EXERCISE INPUTS:
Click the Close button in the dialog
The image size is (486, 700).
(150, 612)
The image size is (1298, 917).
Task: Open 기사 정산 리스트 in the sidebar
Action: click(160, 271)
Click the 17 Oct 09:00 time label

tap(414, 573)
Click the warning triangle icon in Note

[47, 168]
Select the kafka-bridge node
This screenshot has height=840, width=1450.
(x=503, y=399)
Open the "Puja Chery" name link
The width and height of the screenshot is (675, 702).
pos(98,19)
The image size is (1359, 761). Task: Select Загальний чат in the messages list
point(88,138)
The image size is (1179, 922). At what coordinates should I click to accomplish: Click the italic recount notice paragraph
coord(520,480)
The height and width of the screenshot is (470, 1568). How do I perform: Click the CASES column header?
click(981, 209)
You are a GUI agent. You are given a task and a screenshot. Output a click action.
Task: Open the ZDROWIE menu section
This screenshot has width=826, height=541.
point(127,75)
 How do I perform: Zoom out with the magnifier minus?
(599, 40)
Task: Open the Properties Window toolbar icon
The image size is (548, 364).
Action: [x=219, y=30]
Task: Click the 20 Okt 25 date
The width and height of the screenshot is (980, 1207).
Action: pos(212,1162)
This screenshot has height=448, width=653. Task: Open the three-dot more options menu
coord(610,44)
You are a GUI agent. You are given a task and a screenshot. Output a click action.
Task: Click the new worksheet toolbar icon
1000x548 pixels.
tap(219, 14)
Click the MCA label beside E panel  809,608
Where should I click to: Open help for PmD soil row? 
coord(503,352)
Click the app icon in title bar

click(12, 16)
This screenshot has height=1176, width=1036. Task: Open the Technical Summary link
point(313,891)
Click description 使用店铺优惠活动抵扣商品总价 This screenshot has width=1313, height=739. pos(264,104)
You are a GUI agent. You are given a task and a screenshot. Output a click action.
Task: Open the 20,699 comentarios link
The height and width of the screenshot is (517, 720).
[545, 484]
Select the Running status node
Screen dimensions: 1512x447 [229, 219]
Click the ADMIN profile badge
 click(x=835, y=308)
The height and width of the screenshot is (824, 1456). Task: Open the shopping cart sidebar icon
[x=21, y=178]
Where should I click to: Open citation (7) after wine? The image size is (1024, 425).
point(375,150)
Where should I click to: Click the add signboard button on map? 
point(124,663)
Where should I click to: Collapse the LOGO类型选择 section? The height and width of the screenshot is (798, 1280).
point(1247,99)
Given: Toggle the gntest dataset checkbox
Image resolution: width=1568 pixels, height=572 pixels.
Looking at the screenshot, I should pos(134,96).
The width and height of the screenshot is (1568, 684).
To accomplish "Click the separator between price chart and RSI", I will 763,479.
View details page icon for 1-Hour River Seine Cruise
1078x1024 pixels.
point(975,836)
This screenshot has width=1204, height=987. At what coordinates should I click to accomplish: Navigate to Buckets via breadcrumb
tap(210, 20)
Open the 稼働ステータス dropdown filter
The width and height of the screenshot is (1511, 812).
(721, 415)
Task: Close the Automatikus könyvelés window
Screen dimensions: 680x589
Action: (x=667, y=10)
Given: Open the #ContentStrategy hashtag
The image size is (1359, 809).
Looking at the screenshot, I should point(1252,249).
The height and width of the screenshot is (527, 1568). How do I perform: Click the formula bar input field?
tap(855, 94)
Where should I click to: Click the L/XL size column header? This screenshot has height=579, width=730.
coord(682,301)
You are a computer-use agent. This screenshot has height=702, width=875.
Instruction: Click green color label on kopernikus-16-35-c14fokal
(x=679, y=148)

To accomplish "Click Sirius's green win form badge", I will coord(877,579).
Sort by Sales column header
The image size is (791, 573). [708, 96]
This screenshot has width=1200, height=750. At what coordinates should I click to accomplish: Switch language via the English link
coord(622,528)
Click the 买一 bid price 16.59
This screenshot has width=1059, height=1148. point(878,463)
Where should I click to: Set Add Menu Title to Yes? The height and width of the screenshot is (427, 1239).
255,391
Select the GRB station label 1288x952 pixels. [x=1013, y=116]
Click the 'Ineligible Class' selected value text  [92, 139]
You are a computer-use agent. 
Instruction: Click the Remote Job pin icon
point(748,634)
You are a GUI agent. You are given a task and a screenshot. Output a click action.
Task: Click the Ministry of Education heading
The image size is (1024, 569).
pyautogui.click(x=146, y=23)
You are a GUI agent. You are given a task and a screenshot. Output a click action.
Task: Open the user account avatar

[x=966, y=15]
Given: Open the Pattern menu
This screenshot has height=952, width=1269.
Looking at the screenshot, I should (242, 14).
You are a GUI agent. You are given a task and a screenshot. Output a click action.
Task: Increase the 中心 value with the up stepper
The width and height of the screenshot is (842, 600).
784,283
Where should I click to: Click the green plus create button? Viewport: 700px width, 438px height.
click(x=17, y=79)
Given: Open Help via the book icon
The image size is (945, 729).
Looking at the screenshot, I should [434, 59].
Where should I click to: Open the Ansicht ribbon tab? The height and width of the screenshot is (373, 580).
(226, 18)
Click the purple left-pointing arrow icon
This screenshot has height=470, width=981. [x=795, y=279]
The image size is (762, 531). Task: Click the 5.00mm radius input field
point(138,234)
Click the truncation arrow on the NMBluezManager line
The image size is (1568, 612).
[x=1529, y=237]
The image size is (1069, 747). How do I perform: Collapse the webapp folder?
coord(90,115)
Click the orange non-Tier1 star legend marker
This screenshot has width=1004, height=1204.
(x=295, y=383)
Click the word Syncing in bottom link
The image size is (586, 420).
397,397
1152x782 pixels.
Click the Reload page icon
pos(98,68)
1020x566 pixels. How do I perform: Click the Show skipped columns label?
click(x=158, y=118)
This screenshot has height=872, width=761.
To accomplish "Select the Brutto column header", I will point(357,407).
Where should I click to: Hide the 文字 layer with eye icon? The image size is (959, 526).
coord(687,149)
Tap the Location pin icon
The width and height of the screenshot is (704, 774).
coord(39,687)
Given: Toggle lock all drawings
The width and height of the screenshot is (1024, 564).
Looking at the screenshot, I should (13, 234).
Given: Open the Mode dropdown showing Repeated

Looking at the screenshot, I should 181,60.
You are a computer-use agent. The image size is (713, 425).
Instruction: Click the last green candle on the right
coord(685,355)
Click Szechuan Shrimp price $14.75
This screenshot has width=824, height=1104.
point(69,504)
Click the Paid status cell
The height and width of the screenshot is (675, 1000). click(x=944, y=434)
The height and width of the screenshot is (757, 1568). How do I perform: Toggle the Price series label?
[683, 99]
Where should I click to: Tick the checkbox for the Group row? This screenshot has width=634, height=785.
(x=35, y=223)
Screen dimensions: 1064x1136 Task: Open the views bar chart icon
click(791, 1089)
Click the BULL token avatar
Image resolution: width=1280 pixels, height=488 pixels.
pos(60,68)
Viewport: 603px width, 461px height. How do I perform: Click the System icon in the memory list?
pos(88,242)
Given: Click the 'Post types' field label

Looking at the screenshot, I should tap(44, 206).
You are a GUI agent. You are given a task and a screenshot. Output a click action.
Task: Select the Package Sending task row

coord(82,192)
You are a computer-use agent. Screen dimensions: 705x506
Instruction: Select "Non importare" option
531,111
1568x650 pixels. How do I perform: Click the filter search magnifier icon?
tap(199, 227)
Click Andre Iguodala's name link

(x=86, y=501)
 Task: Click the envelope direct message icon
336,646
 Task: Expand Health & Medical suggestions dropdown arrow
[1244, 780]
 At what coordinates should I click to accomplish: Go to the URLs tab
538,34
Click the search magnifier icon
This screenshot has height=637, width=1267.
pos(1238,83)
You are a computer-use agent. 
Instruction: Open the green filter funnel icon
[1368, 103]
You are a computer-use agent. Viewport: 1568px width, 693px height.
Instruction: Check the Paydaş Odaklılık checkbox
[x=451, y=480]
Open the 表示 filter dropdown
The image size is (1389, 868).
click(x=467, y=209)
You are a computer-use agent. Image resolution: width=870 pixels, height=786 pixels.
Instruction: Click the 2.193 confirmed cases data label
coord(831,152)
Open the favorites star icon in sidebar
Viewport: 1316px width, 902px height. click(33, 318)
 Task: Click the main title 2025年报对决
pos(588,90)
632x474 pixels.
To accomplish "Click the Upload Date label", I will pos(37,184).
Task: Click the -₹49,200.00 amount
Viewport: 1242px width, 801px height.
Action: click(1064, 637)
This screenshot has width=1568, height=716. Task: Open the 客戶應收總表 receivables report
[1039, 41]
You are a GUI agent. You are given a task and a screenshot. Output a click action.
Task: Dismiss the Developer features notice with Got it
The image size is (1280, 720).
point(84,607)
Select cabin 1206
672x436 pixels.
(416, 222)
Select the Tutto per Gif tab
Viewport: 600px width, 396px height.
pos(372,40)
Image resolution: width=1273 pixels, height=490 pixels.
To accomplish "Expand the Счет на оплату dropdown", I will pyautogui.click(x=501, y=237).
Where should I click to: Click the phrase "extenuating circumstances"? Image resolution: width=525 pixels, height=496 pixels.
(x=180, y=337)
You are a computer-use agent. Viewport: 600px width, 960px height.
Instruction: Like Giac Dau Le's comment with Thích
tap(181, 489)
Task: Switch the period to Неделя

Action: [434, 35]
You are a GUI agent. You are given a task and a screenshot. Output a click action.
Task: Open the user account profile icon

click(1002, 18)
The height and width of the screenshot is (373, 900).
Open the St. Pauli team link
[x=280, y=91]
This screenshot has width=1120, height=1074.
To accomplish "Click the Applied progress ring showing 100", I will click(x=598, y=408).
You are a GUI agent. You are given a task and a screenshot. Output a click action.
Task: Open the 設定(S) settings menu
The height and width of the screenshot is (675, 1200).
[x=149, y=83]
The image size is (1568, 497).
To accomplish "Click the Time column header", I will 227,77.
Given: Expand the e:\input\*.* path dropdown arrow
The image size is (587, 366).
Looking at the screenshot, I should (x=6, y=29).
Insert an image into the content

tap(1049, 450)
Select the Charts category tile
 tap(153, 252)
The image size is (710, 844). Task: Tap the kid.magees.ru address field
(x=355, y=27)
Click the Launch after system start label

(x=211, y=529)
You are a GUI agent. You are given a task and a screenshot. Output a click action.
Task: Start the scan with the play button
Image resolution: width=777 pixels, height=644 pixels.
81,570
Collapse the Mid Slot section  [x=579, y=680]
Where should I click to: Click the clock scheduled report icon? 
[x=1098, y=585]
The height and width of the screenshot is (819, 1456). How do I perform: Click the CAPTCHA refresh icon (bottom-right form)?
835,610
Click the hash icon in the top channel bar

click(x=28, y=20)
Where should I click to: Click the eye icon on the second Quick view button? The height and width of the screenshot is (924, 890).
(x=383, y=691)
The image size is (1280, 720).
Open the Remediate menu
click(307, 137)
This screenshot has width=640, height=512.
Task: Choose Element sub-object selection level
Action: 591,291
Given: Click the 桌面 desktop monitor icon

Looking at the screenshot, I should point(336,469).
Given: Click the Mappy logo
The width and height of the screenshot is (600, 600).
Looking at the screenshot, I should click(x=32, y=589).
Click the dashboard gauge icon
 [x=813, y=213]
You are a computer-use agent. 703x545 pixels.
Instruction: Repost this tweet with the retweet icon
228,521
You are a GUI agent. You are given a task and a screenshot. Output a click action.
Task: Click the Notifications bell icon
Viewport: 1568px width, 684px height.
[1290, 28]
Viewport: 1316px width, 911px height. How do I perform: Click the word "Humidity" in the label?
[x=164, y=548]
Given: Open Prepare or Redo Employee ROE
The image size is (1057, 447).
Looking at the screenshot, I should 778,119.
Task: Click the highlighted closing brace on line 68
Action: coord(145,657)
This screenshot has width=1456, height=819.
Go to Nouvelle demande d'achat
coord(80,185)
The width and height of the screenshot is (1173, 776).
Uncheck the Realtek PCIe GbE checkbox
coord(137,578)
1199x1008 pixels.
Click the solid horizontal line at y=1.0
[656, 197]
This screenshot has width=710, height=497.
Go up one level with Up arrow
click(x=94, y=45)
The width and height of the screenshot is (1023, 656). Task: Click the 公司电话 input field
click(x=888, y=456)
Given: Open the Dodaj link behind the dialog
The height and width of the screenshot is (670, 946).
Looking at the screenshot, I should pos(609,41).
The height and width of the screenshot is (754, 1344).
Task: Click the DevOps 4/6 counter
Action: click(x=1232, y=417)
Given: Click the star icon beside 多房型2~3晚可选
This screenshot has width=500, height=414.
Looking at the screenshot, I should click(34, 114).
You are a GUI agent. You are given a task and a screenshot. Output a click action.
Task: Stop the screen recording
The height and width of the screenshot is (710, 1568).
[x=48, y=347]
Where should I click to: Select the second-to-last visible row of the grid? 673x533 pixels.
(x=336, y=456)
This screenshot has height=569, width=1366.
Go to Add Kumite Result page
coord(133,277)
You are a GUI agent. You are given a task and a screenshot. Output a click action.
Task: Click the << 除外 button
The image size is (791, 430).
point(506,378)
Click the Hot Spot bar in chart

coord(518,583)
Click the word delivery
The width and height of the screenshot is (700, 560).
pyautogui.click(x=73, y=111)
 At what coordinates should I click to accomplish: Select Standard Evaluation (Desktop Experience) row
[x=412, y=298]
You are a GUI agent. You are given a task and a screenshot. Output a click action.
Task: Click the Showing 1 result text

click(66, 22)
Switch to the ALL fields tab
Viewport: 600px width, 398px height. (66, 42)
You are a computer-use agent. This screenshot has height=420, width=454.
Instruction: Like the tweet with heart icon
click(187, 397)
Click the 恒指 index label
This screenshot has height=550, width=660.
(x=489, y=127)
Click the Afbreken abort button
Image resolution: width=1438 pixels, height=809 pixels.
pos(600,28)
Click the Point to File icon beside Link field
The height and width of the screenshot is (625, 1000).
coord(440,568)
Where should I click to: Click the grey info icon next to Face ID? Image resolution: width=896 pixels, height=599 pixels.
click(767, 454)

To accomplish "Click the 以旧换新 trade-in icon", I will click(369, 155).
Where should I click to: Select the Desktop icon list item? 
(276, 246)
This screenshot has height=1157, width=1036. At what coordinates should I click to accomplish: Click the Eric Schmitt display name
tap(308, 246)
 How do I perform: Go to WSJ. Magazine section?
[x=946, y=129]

ASSIGNED TASK: From the entries, report each line that includes the word "value".

ANSWER TO THIS PROBLEM:
Click the 'Ineligible Class' selected value text  [92, 139]
Task: Increase the 中心 value with the up stepper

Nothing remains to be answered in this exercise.